SQL injection vulnerabilities can never modify the host filesystem on their own, but they can modify any database to which the buggy statement has modification access, disclose information from any database that the buggy statement can read, and so on.  Theoretically, an application might make filesystem decisions based on values read from the database, in which case unauthorized modifications to the database could lead to unauthorized filesystem access.  I have never heard of a production application which gets its filenames from a database like this, though.

SQL injection vulnerabilities cannot be mitigated by Apache configuration directives, because they are a defect in how the hosted application formats its commands to a database.  Apache has no access to supervise such transactions.  However, you can mitigate the damage done by ensuring the application uses a database connection with as few privileges as possible.  For example, if you are only returning data to the user, but never updating the database with user input, give the application an account that only has SELECT privilege.
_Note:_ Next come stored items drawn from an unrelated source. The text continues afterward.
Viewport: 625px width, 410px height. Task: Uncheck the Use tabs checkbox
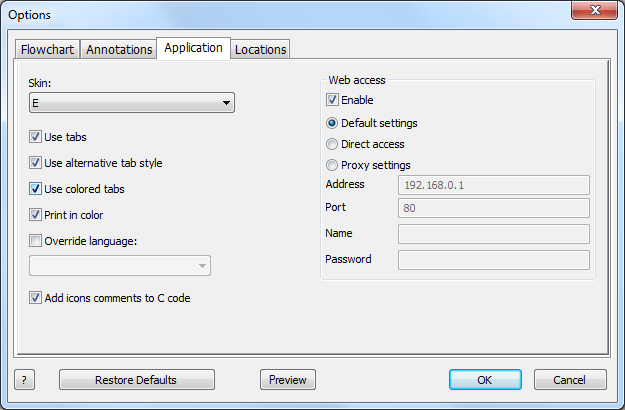tap(35, 137)
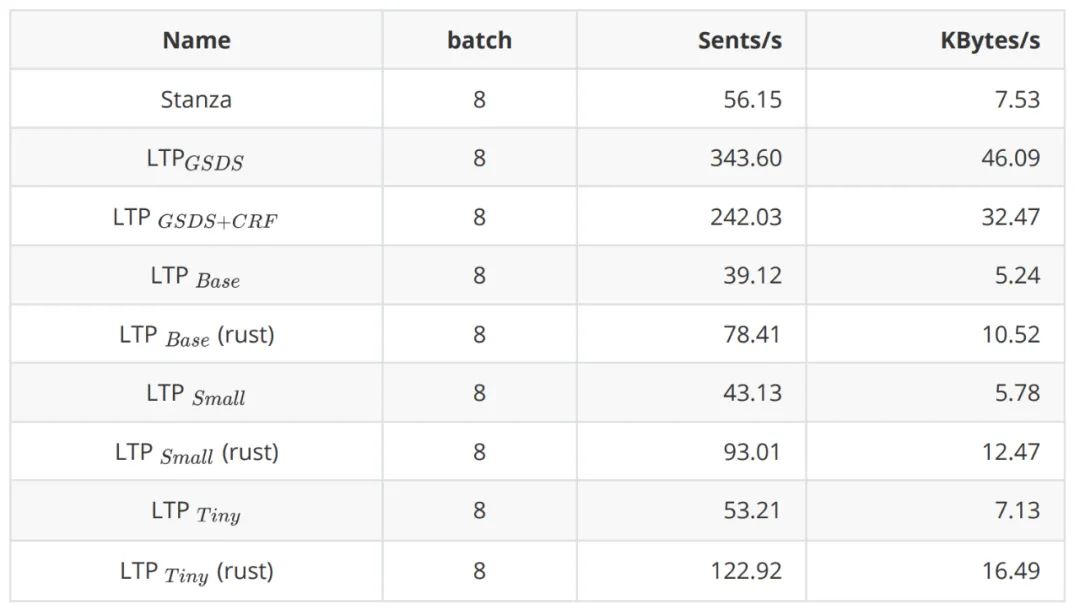Click the Name column header
The width and height of the screenshot is (1080, 610).
pyautogui.click(x=196, y=41)
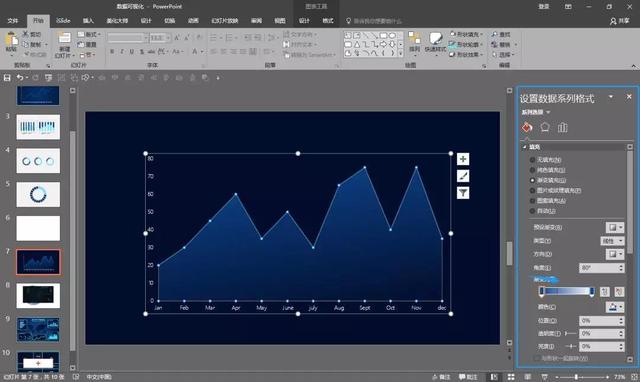Open the gradient type combo box
Viewport: 640px width, 382px height.
(612, 241)
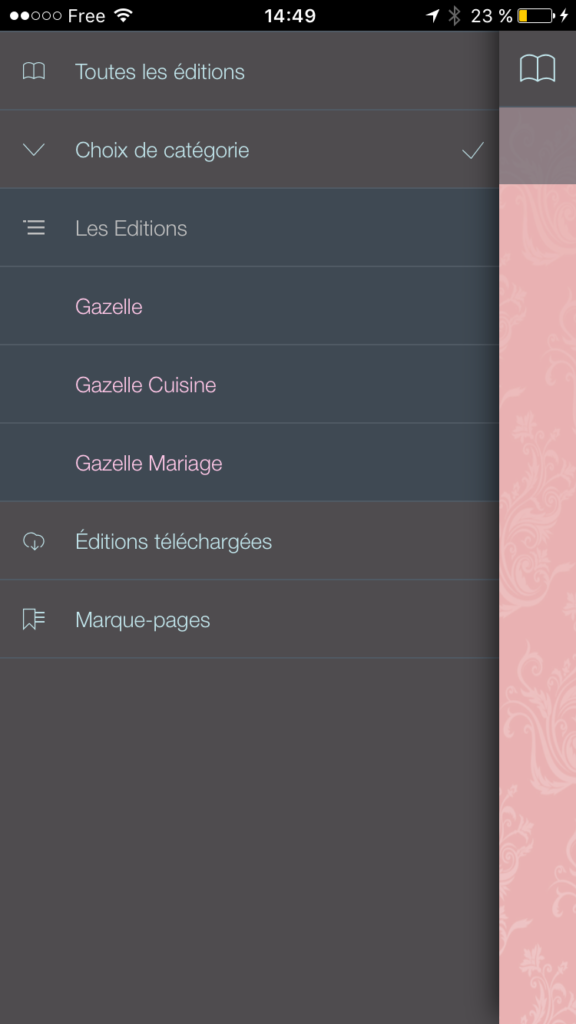Tap the bookmark icon beside Marque-pages
The height and width of the screenshot is (1024, 576).
[x=34, y=619]
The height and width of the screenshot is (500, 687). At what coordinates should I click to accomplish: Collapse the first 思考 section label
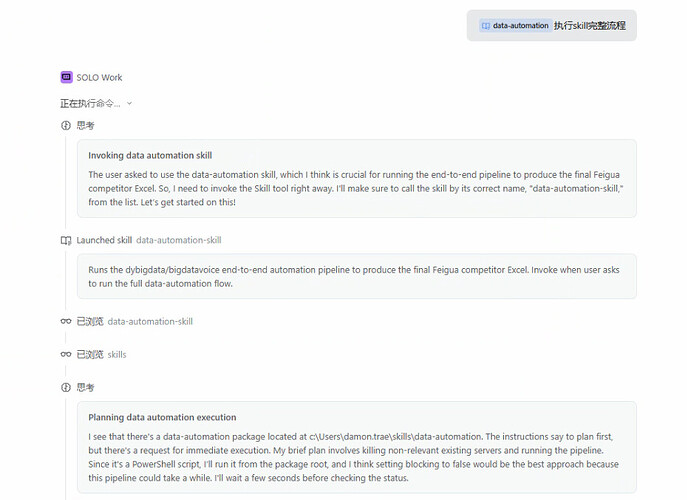coord(85,126)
Yes, running Apache as a user which has no write access to the files it is serving will prevent application bugs from changing the served content (but be aware of XSS attacks).

----------

## Anarcho

Please have a look a mod_security. This has already rules to prevent SQL-Injection.

----------

## Mad Merlin

Basically, no. Even if Apache was 100% secure (it isn't and no software is), it's infeasible to keep the arbitrary code it executes from causing security problems while simultaneously doing something useful. Even if you give Apache no privileges to do anything, eventually a bug in the code Apache hosts will give way to exploit another bug somewhere else in the system giving additional privileges.

You can minimize attack surface by disabling features, but you can never remove it. The closest to secure you'll get is to disable all modules and serve only static files.

----------

## dE_logics

Securities in Apache is a different thing.

----------